By sharing a new stadium, the Giants and Jets were able to extract $300 million from the NFL's stadium finance program, and will move into their new stadium in the New Jersey Meadowlands in 2010. But with the league's stadium fund exhausted, a replacement finance program would have to be completed in conjunction with a new collective bargaining deal with the NFL players union — a process rife with uncertainty, especially given the death last year of longtime union president Gene Upshaw.
Also looming is a stalemate between the 49ers and Cedar Fair Entertainment, the Ohio amusement park company that owns Great America. Over the past six months, "there's been no progress in that area," Lang said.

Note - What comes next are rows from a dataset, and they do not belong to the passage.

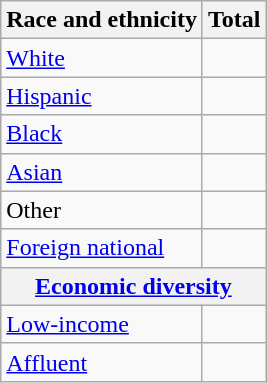
Hispanic [102, 96]
Affluent [102, 362]
Foreign national [102, 248]
Race and ethnicity [102, 20]
Economic diversity [134, 286]
Total [234, 20]
White [102, 58]
Other [102, 210]
Asian [102, 172]
Black [102, 134]
Low-income [102, 324]
Return the (X, Y) coordinate for the center point of the cell that contains the specified text.  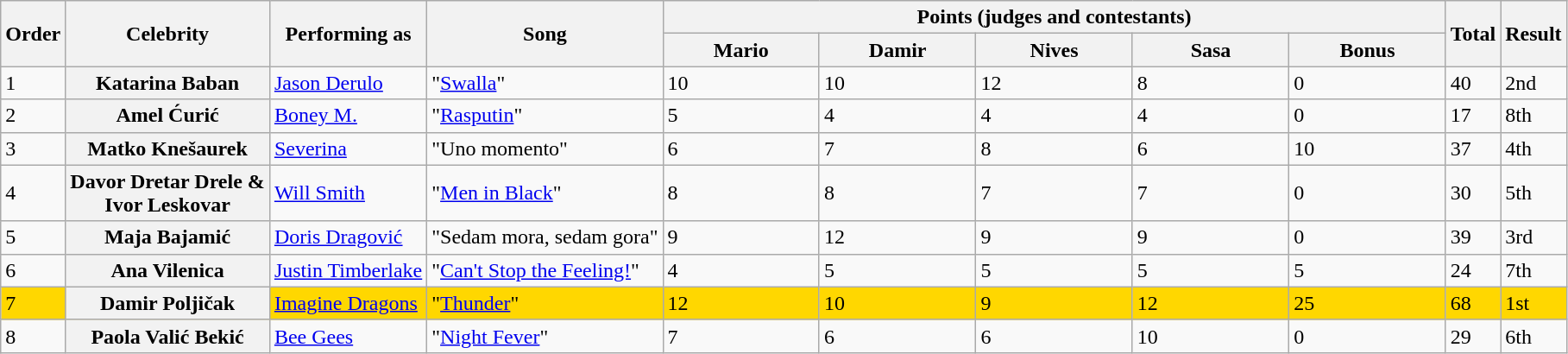
1st (1533, 303)
Damir (897, 50)
Bee Gees (348, 336)
Performing as (348, 34)
25 (1367, 303)
17 (1473, 116)
39 (1473, 237)
1 (33, 83)
Davor Dretar Drele &Ivor Leskovar (167, 193)
"Can't Stop the Feeling!" (545, 270)
Will Smith (348, 193)
Imagine Dragons (348, 303)
Ana Vilenica (167, 270)
Katarina Baban (167, 83)
"Thunder" (545, 303)
"Swalla" (545, 83)
"Rasputin" (545, 116)
Nives (1055, 50)
Maja Bajamić (167, 237)
"Men in Black" (545, 193)
Jason Derulo (348, 83)
24 (1473, 270)
30 (1473, 193)
Paola Valić Bekić (167, 336)
Amel Ćurić (167, 116)
Bonus (1367, 50)
"Uno momento" (545, 148)
Damir Poljičak (167, 303)
Sasa (1210, 50)
Severina (348, 148)
Total (1473, 34)
8th (1533, 116)
68 (1473, 303)
Celebrity (167, 34)
Doris Dragović (348, 237)
3rd (1533, 237)
3 (33, 148)
2nd (1533, 83)
Result (1533, 34)
40 (1473, 83)
37 (1473, 148)
Mario (740, 50)
Points (judges and contestants) (1055, 17)
Song (545, 34)
"Sedam mora, sedam gora" (545, 237)
"Night Fever" (545, 336)
Justin Timberlake (348, 270)
7th (1533, 270)
Matko Knešaurek (167, 148)
29 (1473, 336)
4th (1533, 148)
2 (33, 116)
5th (1533, 193)
Order (33, 34)
6th (1533, 336)
Boney M. (348, 116)
Search for the cell housing the specified text and yield its [X, Y] center coordinate. 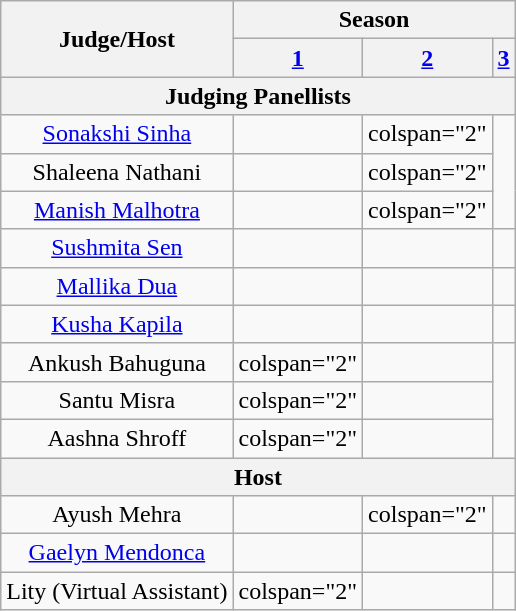
Judging Panellists [258, 96]
Host [258, 477]
Sonakshi Sinha [117, 134]
3 [504, 58]
Sushmita Sen [117, 248]
Mallika Dua [117, 286]
Aashna Shroff [117, 438]
Ankush Bahuguna [117, 362]
Judge/Host [117, 39]
1 [298, 58]
Ayush Mehra [117, 515]
Season [374, 20]
2 [428, 58]
Lity (Virtual Assistant) [117, 591]
Santu Misra [117, 400]
Shaleena Nathani [117, 172]
Gaelyn Mendonca [117, 553]
Manish Malhotra [117, 210]
Kusha Kapila [117, 324]
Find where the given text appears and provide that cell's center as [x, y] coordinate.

A Cedar Fair spokeswoman, Stacy Frole, said the company is still willing to sell its interest in Great America to the 49ers, clearing a path to build the stadium on Great America's main parking lot, but she agreed there has been no significant progress.
"It's the same situation," she said.
Mahan said the jobs that would be created by construction make the case for a stadium stronger. But the mayor said that the recession's impact on Santa Clara may force the City Council to slow its evaluation of the proposal, even if that means the project is delayed.
"I can't help but think,'' Mahan said, "that there's going to have to be a delay."